Write out the line that contains "Where should I click to: Select", then every following line to the end of the records below, with no other lines and no changes.

■ ■ ■ ■

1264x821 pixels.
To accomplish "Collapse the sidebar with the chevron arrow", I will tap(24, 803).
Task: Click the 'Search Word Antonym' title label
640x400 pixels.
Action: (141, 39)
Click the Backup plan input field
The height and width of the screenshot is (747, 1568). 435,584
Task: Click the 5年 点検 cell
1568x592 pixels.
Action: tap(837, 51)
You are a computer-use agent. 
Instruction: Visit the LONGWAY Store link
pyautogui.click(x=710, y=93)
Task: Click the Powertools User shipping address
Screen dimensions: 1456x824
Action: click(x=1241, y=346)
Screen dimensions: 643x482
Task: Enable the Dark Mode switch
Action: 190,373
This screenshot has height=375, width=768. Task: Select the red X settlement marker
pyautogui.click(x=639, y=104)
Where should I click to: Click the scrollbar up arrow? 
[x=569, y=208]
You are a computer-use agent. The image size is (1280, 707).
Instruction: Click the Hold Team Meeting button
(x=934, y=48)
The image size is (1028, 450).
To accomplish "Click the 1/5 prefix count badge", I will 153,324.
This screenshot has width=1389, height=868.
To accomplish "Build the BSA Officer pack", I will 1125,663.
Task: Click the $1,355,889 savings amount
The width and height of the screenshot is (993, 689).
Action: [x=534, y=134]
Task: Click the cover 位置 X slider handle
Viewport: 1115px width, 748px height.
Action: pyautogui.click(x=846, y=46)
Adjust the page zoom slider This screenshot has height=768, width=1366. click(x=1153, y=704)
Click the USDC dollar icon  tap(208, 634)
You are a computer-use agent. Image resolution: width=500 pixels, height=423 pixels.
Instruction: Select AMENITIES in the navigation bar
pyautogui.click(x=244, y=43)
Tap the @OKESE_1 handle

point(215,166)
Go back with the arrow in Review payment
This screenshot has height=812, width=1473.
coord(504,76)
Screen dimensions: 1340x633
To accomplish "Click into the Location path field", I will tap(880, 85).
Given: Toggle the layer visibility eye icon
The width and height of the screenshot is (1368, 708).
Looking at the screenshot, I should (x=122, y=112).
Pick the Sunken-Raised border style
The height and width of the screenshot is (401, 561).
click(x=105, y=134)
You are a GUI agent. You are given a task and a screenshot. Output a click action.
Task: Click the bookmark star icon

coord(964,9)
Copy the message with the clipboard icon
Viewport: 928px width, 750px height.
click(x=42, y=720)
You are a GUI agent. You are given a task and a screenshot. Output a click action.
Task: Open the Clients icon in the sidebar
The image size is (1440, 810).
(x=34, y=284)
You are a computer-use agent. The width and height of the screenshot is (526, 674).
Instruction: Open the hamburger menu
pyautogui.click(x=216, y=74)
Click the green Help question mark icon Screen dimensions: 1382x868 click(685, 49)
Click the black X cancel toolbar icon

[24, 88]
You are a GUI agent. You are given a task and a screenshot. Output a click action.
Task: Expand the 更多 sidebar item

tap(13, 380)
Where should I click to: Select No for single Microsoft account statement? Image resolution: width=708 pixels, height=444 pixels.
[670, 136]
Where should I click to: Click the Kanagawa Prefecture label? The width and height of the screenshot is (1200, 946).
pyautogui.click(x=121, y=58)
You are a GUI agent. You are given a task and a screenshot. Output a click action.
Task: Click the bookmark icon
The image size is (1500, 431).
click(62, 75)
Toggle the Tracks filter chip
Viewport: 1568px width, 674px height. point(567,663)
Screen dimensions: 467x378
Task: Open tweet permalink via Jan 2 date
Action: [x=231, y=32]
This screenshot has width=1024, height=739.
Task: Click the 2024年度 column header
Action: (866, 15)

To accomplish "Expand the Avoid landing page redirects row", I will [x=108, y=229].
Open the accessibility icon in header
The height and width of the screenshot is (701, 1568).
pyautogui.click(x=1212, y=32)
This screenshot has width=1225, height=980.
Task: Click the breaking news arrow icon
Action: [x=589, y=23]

■ ■ ■ ■

Solution to the problem -
Where should I click to: Select No for single Microsoft account statement? Image resolution: width=708 pixels, height=444 pixels.
[670, 136]
Where should I click to: Click the Kanagawa Prefecture label? The width and height of the screenshot is (1200, 946).
pyautogui.click(x=121, y=58)
You are a GUI agent. You are given a task and a screenshot. Output a click action.
Task: Click the bookmark icon
The image size is (1500, 431).
click(62, 75)
Toggle the Tracks filter chip
Viewport: 1568px width, 674px height. point(567,663)
Screen dimensions: 467x378
Task: Open tweet permalink via Jan 2 date
Action: [x=231, y=32]
This screenshot has width=1024, height=739.
Task: Click the 2024年度 column header
Action: (866, 15)

To accomplish "Expand the Avoid landing page redirects row", I will [x=108, y=229].
Open the accessibility icon in header
The height and width of the screenshot is (701, 1568).
pyautogui.click(x=1212, y=32)
This screenshot has width=1225, height=980.
Task: Click the breaking news arrow icon
Action: [x=589, y=23]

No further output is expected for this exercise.